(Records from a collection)
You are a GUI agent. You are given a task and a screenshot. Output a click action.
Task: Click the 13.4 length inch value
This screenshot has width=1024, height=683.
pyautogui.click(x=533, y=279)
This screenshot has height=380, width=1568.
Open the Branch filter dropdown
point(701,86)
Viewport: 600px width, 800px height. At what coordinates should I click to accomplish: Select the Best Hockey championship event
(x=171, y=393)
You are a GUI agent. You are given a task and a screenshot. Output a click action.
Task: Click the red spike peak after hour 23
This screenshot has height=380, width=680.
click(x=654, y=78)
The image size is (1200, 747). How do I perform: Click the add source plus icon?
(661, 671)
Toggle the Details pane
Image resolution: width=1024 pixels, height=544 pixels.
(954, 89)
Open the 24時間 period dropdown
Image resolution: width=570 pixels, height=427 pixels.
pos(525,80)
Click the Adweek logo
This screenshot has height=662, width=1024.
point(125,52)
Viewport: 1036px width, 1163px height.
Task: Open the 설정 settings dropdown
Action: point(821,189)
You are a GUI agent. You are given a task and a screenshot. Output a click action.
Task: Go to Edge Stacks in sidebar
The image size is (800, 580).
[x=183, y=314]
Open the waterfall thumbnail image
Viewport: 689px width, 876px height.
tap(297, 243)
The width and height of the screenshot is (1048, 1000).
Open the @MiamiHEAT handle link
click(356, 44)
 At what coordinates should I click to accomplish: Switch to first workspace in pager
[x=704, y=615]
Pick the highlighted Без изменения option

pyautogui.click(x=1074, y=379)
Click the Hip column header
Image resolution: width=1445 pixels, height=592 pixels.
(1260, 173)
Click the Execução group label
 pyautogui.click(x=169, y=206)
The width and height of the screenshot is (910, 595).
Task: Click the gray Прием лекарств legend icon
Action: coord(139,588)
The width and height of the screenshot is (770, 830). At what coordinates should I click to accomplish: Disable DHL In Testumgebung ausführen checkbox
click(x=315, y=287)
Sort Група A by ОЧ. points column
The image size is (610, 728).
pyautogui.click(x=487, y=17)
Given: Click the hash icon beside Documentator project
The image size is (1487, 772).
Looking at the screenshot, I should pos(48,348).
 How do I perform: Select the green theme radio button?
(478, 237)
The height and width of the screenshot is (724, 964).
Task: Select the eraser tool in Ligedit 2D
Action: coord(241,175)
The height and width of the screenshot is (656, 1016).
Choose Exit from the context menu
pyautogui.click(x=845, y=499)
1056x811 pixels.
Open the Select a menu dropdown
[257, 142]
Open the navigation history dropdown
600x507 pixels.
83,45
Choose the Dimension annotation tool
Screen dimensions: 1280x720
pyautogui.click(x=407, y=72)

__Exercise prompt__: All of the records above are to be repeated exactly.

__Result of the task__:
You are a GUI agent. You are given a task and a screenshot. Output a click action.
Task: Click the 13.4 length inch value
This screenshot has width=1024, height=683.
pyautogui.click(x=533, y=279)
This screenshot has height=380, width=1568.
Open the Branch filter dropdown
point(701,86)
Viewport: 600px width, 800px height. At what coordinates should I click to accomplish: Select the Best Hockey championship event
(x=171, y=393)
You are a GUI agent. You are given a task and a screenshot. Output a click action.
Task: Click the red spike peak after hour 23
This screenshot has height=380, width=680.
click(x=654, y=78)
The image size is (1200, 747). How do I perform: Click the add source plus icon?
(661, 671)
Toggle the Details pane
Image resolution: width=1024 pixels, height=544 pixels.
(954, 89)
Open the 24時間 period dropdown
Image resolution: width=570 pixels, height=427 pixels.
pos(525,80)
Click the Adweek logo
This screenshot has height=662, width=1024.
point(125,52)
Viewport: 1036px width, 1163px height.
Task: Open the 설정 settings dropdown
Action: point(821,189)
You are a GUI agent. You are given a task and a screenshot. Output a click action.
Task: Go to Edge Stacks in sidebar
The image size is (800, 580).
[x=183, y=314]
Open the waterfall thumbnail image
Viewport: 689px width, 876px height.
tap(297, 243)
The width and height of the screenshot is (1048, 1000).
Open the @MiamiHEAT handle link
click(356, 44)
 At what coordinates should I click to accomplish: Switch to first workspace in pager
[x=704, y=615]
Pick the highlighted Без изменения option

pyautogui.click(x=1074, y=379)
Click the Hip column header
Image resolution: width=1445 pixels, height=592 pixels.
(1260, 173)
Click the Execução group label
 pyautogui.click(x=169, y=206)
The width and height of the screenshot is (910, 595).
Task: Click the gray Прием лекарств legend icon
Action: coord(139,588)
The width and height of the screenshot is (770, 830). At what coordinates should I click to accomplish: Disable DHL In Testumgebung ausführen checkbox
click(x=315, y=287)
Sort Група A by ОЧ. points column
The image size is (610, 728).
pyautogui.click(x=487, y=17)
Given: Click the hash icon beside Documentator project
The image size is (1487, 772).
Looking at the screenshot, I should pos(48,348).
 How do I perform: Select the green theme radio button?
(478, 237)
The height and width of the screenshot is (724, 964).
Task: Select the eraser tool in Ligedit 2D
Action: coord(241,175)
The height and width of the screenshot is (656, 1016).
Choose Exit from the context menu
pyautogui.click(x=845, y=499)
1056x811 pixels.
Open the Select a menu dropdown
[257, 142]
Open the navigation history dropdown
600x507 pixels.
83,45
Choose the Dimension annotation tool
Screen dimensions: 1280x720
pyautogui.click(x=407, y=72)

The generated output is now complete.